Cambronne always denied both Rougement's account and the one-word response, stating that he could not have said such a thing and remained alive. A series of letters to The Times claimed that British Colonel Hugh Halkett, commanding the 3rd Hanoverian Brigade, captured Cambronne before he made any reply.[4]

"The Guard dies ..." statement has also been ascribed to General Claude-Étienne Michel. In July 1845 the sons of General Michel requested a royal decree stating that the words attributed to General Cambronne had in fact been said by their father, producing a number of witnesses and published historical works as evidence.[5] The attribution was left undecided.[4]

Further career edit

 
Popular image of the 1820s illustrating the deeds of General Cambronne
 
Statue of Pierre Cambronne in Nantes

Cambronne was tried for treason in France, but well defended by the royalist Antoine Pierre Berryer, he was acquitted on 26 April 1816. He later married Mary Osburn, the Scottish nurse who had cared for him after Waterloo.

In 1820, Louis XVIII made him Commandant at Lille with the rank of brigadier, and made him a viscount. He retired to his birthplace in 1823, dying there in 1842. A statue of Cambronne was erected in Nantes in 1848, and a square in Paris, the Place Cambronne, also commemorates him.

He was buried in Cemetery Miséricorde, Nantes.

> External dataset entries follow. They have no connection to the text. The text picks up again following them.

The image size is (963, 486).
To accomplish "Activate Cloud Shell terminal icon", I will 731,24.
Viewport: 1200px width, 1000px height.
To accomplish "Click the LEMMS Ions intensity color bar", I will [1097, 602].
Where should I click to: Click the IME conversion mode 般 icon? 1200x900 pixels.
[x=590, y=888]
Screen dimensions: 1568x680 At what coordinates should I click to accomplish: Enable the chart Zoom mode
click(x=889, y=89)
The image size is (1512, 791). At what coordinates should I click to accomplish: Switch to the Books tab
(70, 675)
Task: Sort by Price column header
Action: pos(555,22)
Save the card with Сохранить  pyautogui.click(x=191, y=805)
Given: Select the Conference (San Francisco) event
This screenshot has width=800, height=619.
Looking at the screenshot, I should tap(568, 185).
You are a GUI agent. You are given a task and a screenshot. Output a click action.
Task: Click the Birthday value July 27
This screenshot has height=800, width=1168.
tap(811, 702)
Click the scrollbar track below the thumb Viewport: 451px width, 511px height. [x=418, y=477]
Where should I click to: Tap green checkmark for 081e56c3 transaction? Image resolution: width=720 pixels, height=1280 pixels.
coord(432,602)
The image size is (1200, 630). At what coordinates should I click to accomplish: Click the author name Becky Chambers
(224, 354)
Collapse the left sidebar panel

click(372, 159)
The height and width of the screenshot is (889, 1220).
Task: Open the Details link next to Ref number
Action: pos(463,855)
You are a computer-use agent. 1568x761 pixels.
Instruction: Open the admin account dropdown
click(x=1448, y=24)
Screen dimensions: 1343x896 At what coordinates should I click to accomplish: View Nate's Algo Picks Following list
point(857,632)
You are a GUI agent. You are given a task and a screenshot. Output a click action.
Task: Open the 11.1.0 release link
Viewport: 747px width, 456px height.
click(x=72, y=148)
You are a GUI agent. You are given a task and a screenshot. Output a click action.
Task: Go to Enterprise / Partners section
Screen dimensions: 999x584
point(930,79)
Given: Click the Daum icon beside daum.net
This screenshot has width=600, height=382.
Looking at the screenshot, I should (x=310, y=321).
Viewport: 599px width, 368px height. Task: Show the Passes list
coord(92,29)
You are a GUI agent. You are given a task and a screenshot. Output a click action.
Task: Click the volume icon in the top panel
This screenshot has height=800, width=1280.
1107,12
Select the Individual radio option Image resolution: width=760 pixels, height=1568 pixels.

He makes a fictional appearance in C. S. Forester's Hornblower short story "St. Elizabeth of Hungary". Hornblower discovers Cambronne in the West Indies engaged in an attempt to rescue Napoleon from Saint Helena. Cambronne's exact words at Waterloo are discussed.

References edit

  1. ^ William Sérieyx (1931). Cambronne (in French). Paris: Jules Tallandier Éditions.
  2. ^ a b Boller, Jr., Paul F.; George, John (1989). They Never Said It: A Book of Fake Quotes, Misquotes, and Misleading Attributions. New York: Oxford University Press. pp. 11–12. ISBN 978-0-19-505541-2.
  3. ^ Brombert, Victor (1988). Bloom, Harold (ed.). "Les Misérables: Salvation from Below". Modern Critical Views: Victor Hugo: 212–215.
  4. ^ a b White, John (2011). "Cambronne's Words". The Napoleon Series. Retrieved 21 February 2015.
  5. ^ de Saint-Hilaire, Emile Marco (1845). "Chapter V: The Guard during the Belgian Campaign in 1815". Histoire anecdotique, politique et militaire de la Garde impériale [History anecdotal, political and military of the Imperial Guard]. Gorsuch, Greg (trans.). Paris: Penaud.